COMUNICATO UFFICIALE
CIRCOLO DEL PASTORE MAREMMANO-ABRUZZESE
Negli ultimi tempi, si sente parlare sempre più spesso, sia su internet che sulla carta stampata, di un riconoscimento della razza “Pastore Abruzzese”, con fantasiose ricostruzioni circa una differenziazione dal Pastore Maremmano, che oramai credevamo essere materia solo di neofiti o di sciocche dispute di campanile.
Tutto il mondo cinofilo è a conoscenza dell’assoluta assurdità delle teorie che riconoscono l’esistenza di due differenti razze, sviluppatesi in un’area geografica di poche decine di chilometri.
Questo va detto perché gli esperti ed appassionati della “nostra” razza sono concordi nel ritenere che il bacino di sviluppo e di diffusione del Cane bianco da pecora, che ufficialmente venne denominato “Pastore Maremmano-Abruzzese” sin dal 1958, è proprio la terra d’Abruzzo.
Detto questo, è necessario chiarire che la notizia data, circa la prossima istituzione di un libro genealogico per il “Pastore Abruzzese” è totalmente privo di fondamento;
ciò perché, è si vero che l’Enci sta effettuando delle misurazioni su soggetti pretesamente appartenenti alla nuova razza, ma di qui ad ottenere un effettivo riconoscimento la strada è davvero tanto lunga,
come conferma il presidente dell’ Enci Dott. Domenico Attimonelli, in una lettera inviata al CPMA.
Ed allora cos’è questa “nuova” razza per la quale sarebbe in arrivo un pedigree?
Un altro cane bianco, un altro cane bianco da difesa del gregge, con le stesse caratteristiche morfocaratteriali, nonché funzionali del nostro Maremmano-Abruzzese?
Che certe iniziative vengano prese da avventurieri di provincia, da chi ha fallito nell’allevamento del cane ufficiale e si erge a difensore di un cane che non c’è, non ci meraviglia affatto, ci meraviglia, invece, la possibilità scientifica dell’esistenza di due diverse e distinte razze, praticamente identiche tra di loro ma, soprattutto, ci meraviglia l’origine dei promotori della nuova iniziativa, tutti provenienti dall’ambito allevatoriale ed espositivo del Cane da Pastore Maremmano-Abruzzese ( i “veri” allevatori ci passeranno il termine utilizzato solo per chiarezza espositiva).
Su tutti non possiamo che citare il Presidente dell’ ”Associazione Cani da Gregge Abruzzesi”, Sig. Freddy Barbarossa.
Questi è stato, per svariati anni, componente del Consiglio Direttivo del CIRCOLO DEL PASTORE MAREMMANO-ABRUZZESE, con l’incarico di responsabile del settore “Lavoro”.
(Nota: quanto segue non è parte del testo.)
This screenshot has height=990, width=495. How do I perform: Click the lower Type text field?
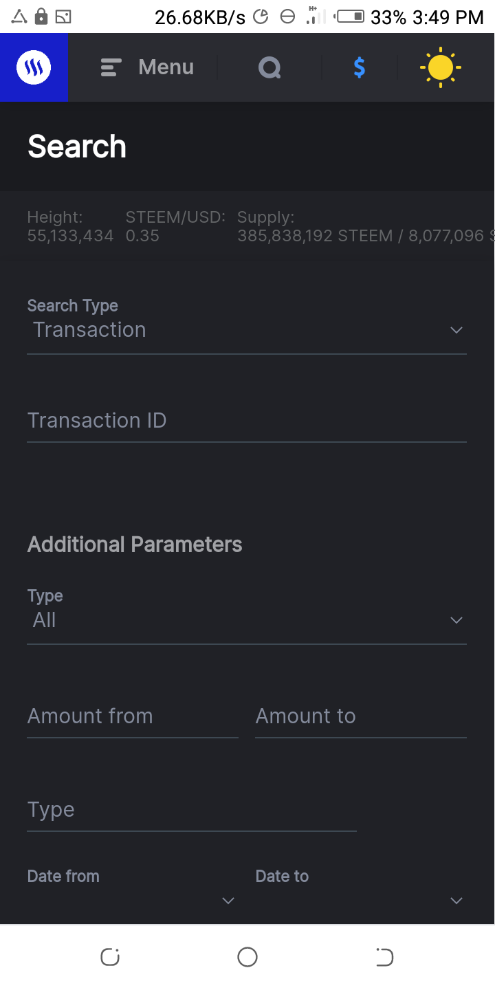191,810
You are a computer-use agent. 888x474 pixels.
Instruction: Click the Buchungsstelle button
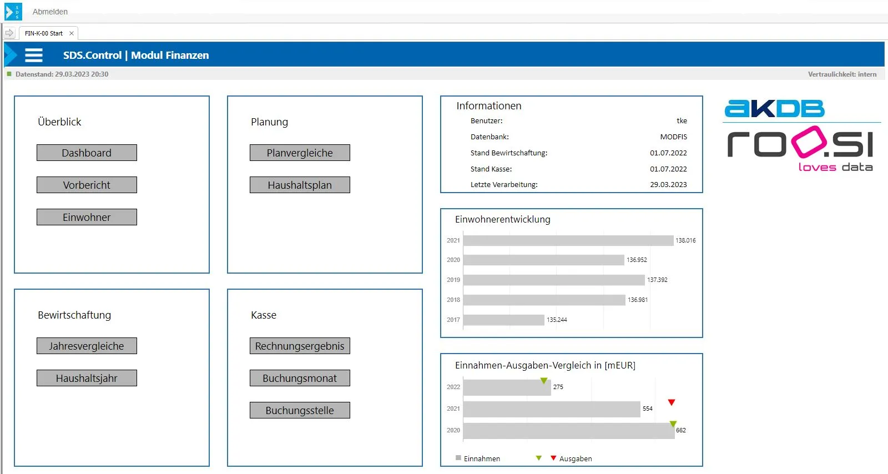tap(300, 410)
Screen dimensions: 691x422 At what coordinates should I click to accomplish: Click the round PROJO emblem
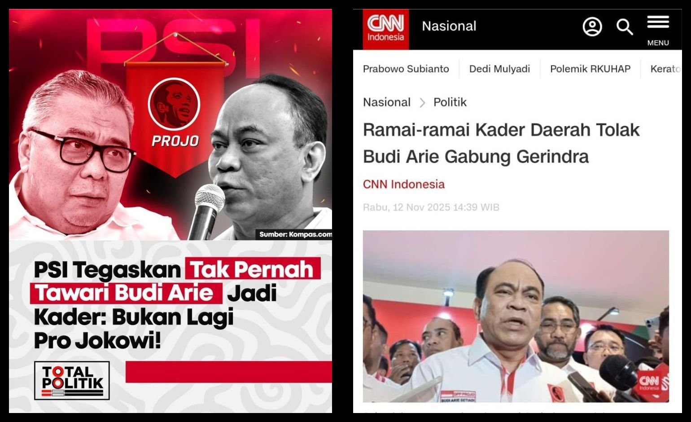(x=174, y=103)
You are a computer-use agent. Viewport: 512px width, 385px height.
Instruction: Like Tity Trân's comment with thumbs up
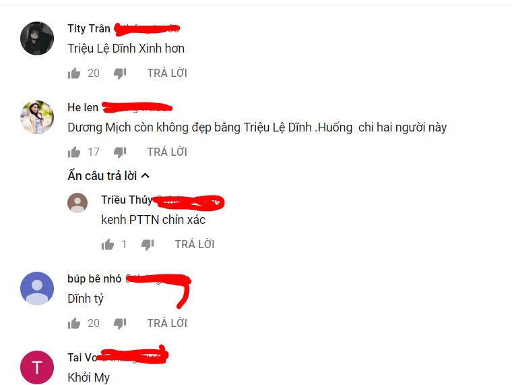[74, 73]
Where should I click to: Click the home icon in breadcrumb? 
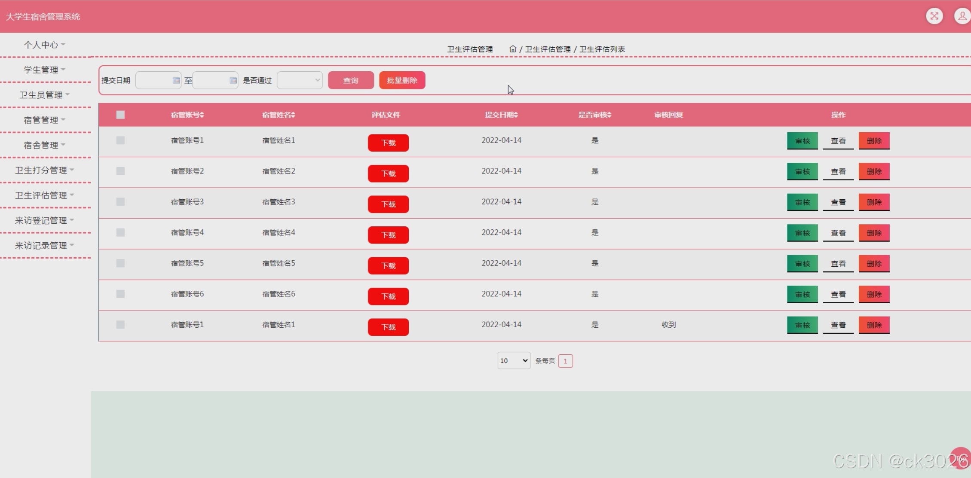click(512, 49)
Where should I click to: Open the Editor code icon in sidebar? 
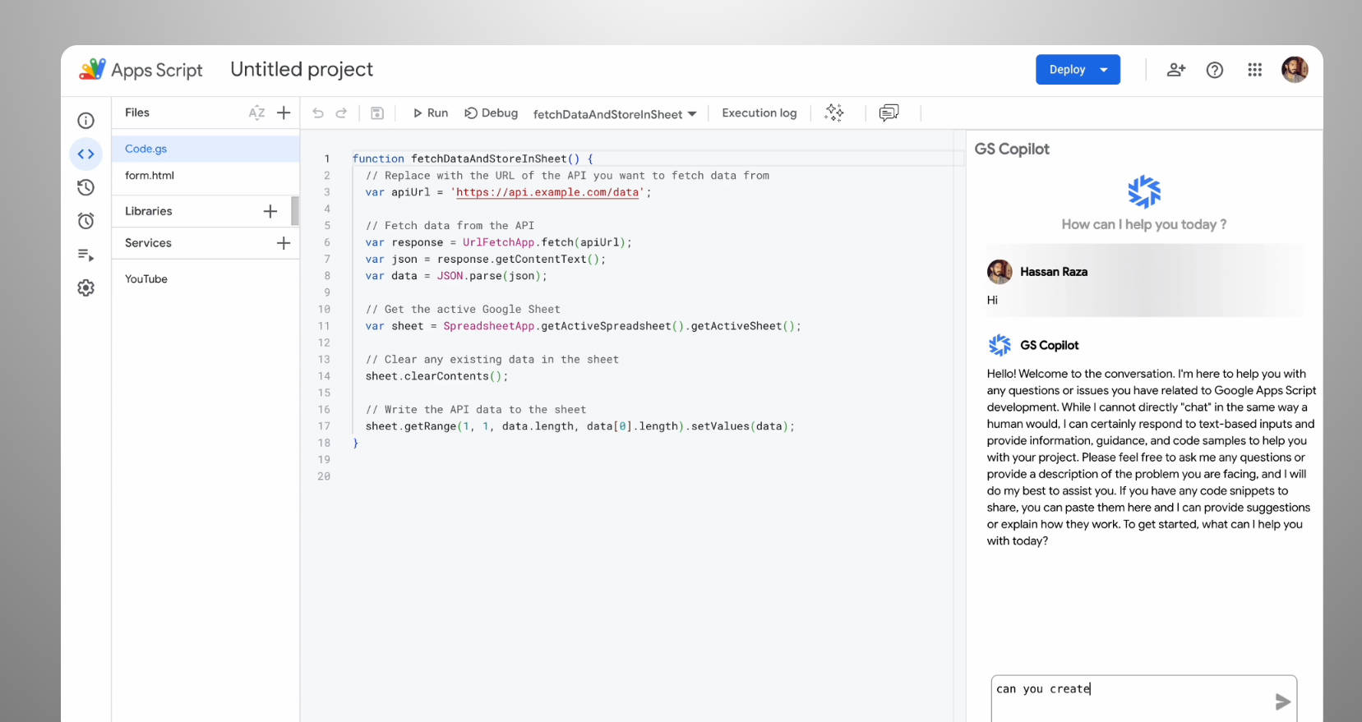85,154
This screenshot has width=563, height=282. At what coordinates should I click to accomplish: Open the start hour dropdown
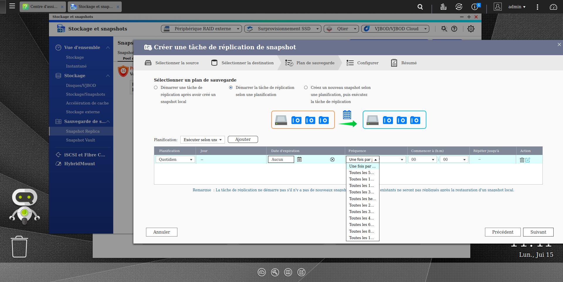pyautogui.click(x=423, y=159)
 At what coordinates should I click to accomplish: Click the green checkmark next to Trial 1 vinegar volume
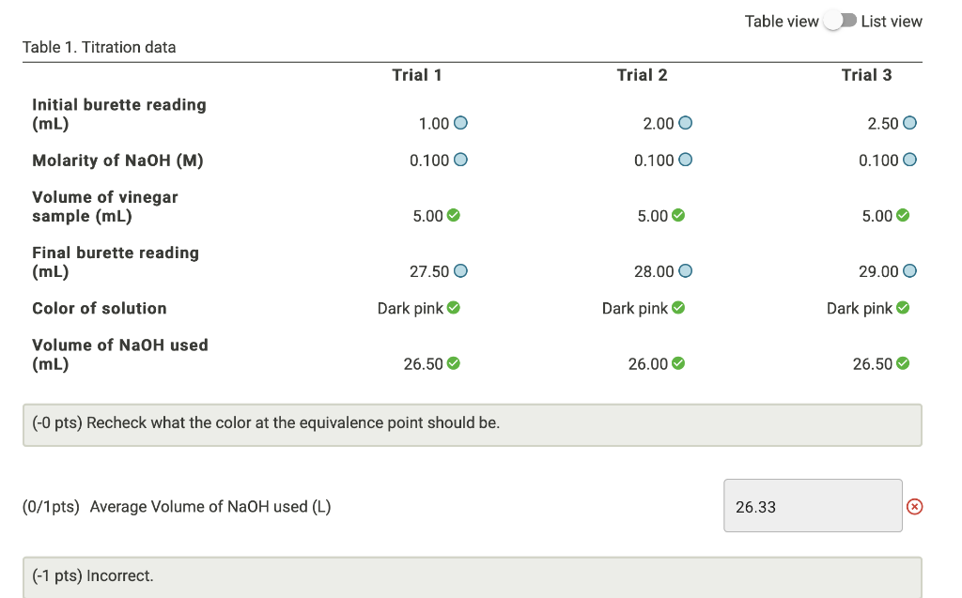point(455,215)
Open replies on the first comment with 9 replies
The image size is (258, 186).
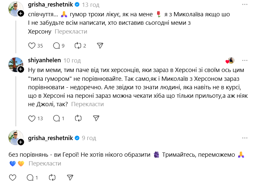[x=56, y=46]
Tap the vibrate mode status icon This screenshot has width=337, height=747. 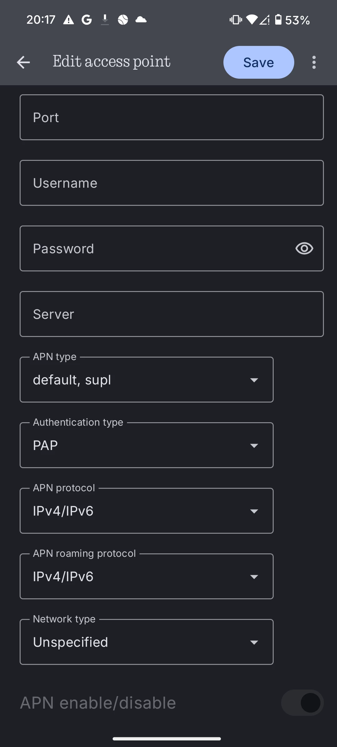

Quindi il Sig. Barbarossa si occupava dei Pastori Maremmano-Abruzzesi dediti al lavoro col gregge. In più allevava la nostra razza, dichiarando regolarmente presso l’Enci i suoi cuccioli come soggetti di Cane da Pastore Maremmano-Abruzzese.
Poi, invece, la scoperta del nuovo cane, che, però, per sua stessa ammissione popola da millenni le terre d’Abruzzo.…
Possiamo ritenere, senza tema di smentita, che un esame del DNA dei soggetti sottoposti alle misurazioni, con assoluta sicurezza,rivelerebbe la provenienza dei “Cani da gregge Abruzzesi” da linee di sangue registrate come “Maremmano-Abruzzese”.
Questo per dire, a tutti gli appassionati di questa razza, di guardare all’ ufficialità e soprattutto di diffidare da quelle persone che creano, passateci il termine, una sorta di “sottoprodotto” dei nostri magnifici cani, vendendoli magari a 250€ con la promessa di un pedigree che di fatto non arriverà mai.